Reproduce, exactly, the lines of the material below from the line containing "Task: Open the Events menu item" through the line containing "Click the Server", with both end lines included and nothing else.

== Segment start ==

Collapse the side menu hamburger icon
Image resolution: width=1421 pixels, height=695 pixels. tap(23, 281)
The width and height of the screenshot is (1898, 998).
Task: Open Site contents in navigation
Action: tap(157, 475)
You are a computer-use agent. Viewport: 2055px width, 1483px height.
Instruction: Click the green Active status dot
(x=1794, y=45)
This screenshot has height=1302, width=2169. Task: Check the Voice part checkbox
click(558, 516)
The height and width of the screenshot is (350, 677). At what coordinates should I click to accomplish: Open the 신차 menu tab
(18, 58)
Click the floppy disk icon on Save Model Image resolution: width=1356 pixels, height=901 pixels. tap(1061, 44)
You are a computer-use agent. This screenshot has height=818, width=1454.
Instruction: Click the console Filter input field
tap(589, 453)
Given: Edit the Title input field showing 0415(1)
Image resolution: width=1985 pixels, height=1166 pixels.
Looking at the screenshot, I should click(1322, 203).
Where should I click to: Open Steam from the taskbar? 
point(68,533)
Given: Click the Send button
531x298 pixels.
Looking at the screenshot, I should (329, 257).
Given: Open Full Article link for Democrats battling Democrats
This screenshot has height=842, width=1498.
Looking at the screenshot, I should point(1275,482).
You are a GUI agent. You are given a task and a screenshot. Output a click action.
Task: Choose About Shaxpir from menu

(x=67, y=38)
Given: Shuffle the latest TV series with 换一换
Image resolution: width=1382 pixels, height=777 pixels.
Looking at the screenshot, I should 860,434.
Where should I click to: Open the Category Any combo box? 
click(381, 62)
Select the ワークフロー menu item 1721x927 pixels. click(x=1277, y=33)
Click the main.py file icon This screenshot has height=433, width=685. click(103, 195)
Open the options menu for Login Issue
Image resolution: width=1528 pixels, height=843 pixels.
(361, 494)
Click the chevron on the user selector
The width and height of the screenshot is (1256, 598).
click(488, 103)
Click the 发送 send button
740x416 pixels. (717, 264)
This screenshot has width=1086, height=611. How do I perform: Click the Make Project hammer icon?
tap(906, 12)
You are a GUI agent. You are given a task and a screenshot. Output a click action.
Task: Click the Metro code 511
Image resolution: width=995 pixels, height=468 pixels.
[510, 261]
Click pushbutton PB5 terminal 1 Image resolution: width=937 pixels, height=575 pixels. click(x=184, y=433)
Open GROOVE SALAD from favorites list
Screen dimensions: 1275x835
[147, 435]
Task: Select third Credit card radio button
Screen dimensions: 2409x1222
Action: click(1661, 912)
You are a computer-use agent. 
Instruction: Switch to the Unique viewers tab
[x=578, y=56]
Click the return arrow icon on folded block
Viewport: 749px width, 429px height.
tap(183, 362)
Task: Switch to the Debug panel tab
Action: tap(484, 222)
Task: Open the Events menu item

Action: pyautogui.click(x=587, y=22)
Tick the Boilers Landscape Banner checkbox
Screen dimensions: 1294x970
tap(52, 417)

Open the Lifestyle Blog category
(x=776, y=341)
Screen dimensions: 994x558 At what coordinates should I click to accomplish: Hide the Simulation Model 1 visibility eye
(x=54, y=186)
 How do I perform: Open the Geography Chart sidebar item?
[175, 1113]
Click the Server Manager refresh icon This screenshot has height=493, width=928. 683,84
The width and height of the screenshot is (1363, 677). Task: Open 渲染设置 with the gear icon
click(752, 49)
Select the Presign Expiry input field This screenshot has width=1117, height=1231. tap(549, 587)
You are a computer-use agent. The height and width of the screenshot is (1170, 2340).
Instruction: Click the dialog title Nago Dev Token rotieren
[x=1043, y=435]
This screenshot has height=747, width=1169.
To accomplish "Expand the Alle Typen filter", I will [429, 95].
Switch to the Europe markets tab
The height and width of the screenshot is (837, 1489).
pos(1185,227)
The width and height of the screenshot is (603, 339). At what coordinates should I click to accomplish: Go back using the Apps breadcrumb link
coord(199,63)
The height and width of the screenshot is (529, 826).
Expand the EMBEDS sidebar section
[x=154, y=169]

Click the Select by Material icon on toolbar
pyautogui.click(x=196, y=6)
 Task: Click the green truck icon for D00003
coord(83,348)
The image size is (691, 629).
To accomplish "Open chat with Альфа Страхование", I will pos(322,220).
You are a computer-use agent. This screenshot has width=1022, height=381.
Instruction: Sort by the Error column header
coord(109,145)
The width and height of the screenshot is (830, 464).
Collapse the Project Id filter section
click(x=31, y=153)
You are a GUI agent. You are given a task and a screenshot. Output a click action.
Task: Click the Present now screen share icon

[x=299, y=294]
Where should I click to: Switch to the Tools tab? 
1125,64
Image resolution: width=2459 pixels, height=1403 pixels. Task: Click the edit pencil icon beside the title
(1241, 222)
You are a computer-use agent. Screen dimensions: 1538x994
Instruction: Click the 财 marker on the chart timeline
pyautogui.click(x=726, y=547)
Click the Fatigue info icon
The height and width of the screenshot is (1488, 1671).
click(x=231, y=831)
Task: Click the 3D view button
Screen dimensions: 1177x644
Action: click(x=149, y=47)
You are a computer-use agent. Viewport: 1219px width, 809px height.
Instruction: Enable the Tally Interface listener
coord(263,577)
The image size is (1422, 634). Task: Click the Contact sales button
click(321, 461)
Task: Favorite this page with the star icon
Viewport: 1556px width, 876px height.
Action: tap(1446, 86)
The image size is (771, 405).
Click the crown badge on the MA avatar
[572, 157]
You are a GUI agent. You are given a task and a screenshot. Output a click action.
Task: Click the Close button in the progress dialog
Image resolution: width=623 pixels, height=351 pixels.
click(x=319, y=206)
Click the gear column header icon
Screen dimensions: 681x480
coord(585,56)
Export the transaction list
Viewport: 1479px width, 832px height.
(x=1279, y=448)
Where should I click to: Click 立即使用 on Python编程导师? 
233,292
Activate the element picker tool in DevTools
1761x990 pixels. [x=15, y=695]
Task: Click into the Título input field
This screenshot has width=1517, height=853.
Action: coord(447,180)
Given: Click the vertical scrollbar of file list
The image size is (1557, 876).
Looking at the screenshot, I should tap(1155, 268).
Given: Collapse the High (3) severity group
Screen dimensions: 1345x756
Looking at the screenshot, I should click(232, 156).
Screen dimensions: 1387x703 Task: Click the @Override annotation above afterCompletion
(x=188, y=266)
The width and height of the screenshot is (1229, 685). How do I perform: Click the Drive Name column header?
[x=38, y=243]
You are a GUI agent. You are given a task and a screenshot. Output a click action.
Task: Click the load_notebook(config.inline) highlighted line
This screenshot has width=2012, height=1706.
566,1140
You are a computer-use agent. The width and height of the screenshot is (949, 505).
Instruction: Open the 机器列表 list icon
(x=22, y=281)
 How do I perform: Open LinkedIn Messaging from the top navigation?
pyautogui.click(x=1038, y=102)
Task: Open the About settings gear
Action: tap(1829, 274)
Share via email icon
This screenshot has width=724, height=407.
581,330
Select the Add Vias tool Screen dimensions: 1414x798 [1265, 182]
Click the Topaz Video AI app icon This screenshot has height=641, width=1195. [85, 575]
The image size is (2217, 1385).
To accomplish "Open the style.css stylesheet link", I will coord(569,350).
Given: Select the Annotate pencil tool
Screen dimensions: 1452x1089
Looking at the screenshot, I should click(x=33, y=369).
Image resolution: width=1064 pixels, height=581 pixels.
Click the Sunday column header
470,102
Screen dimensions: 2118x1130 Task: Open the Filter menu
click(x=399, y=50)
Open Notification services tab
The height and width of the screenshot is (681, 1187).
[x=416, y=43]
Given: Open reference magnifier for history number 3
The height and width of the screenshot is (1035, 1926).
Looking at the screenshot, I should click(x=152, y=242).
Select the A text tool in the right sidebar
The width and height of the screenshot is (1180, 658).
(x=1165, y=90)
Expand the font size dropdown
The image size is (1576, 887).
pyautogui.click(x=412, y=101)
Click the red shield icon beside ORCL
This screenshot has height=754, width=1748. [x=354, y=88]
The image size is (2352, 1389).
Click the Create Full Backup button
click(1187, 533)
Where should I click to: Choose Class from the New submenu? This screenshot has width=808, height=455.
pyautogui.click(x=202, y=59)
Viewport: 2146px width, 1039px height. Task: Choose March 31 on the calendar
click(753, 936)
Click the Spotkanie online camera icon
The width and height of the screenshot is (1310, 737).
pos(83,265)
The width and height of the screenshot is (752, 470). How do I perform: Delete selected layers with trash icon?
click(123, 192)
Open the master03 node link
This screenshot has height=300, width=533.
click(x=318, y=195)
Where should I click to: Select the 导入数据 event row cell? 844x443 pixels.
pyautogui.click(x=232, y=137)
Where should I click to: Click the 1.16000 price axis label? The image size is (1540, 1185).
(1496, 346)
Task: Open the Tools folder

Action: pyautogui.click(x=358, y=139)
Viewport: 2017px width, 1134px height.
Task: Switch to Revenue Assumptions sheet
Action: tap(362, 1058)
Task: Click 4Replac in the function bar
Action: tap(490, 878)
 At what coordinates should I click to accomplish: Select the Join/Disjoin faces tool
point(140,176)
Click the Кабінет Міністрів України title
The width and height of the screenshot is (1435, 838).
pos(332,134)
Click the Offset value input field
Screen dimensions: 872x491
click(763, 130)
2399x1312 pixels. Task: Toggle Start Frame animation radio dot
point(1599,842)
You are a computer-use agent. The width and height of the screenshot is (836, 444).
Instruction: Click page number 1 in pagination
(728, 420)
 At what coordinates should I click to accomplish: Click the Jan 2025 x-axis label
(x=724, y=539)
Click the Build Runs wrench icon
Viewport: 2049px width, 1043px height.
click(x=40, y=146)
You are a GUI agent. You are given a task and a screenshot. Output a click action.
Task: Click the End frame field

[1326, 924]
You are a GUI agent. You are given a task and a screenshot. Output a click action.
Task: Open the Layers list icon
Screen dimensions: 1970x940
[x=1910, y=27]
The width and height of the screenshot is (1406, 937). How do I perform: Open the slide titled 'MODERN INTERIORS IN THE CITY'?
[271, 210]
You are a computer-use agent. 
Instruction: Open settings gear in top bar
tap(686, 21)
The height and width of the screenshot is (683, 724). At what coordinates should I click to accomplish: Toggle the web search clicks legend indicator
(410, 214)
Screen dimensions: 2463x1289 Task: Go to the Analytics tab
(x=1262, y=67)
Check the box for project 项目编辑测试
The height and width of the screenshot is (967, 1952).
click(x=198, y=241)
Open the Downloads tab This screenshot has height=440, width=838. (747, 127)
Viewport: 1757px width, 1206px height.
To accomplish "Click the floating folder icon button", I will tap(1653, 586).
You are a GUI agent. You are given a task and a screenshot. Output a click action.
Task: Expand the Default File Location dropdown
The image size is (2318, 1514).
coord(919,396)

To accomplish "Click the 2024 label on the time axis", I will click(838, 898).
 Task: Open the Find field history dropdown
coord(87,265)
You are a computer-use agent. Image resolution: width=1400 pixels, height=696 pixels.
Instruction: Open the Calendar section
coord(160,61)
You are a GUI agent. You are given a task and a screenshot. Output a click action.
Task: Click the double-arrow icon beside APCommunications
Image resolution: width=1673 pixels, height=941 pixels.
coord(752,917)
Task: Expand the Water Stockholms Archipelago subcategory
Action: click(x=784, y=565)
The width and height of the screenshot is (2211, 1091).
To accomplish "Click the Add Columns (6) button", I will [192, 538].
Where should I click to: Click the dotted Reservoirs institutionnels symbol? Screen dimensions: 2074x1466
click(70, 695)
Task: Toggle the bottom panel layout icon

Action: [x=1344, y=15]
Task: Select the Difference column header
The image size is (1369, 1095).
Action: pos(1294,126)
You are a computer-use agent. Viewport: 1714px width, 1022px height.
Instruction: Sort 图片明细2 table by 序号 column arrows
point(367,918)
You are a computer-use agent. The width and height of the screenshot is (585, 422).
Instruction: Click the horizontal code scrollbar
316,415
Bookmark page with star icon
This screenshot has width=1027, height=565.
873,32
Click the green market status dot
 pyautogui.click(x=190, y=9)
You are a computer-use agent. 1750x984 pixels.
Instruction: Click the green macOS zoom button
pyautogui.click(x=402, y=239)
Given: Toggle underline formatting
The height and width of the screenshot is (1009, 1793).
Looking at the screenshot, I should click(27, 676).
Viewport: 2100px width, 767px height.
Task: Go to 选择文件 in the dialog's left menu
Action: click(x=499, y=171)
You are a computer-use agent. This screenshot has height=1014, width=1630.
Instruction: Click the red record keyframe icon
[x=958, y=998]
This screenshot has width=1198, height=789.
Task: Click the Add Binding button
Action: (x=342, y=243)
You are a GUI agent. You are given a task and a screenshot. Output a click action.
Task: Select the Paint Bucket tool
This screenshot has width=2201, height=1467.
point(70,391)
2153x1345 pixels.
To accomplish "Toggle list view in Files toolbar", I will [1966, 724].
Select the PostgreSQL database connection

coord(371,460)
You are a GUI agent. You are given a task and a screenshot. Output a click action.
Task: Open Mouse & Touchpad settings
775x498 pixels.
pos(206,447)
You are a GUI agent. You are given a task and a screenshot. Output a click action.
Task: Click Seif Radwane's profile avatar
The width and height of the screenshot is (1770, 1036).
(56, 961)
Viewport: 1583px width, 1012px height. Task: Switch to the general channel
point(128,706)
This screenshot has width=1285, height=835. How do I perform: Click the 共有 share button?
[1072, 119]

== Segment end ==

EXERCISE RESULT →
Task: Open the Events menu item

Action: pyautogui.click(x=587, y=22)
Tick the Boilers Landscape Banner checkbox
Screen dimensions: 1294x970
tap(52, 417)

Open the Lifestyle Blog category
(x=776, y=341)
Screen dimensions: 994x558 At what coordinates should I click to accomplish: Hide the Simulation Model 1 visibility eye
(x=54, y=186)
 How do I perform: Open the Geography Chart sidebar item?
[175, 1113]
Click the Server Manager refresh icon This screenshot has height=493, width=928. 683,84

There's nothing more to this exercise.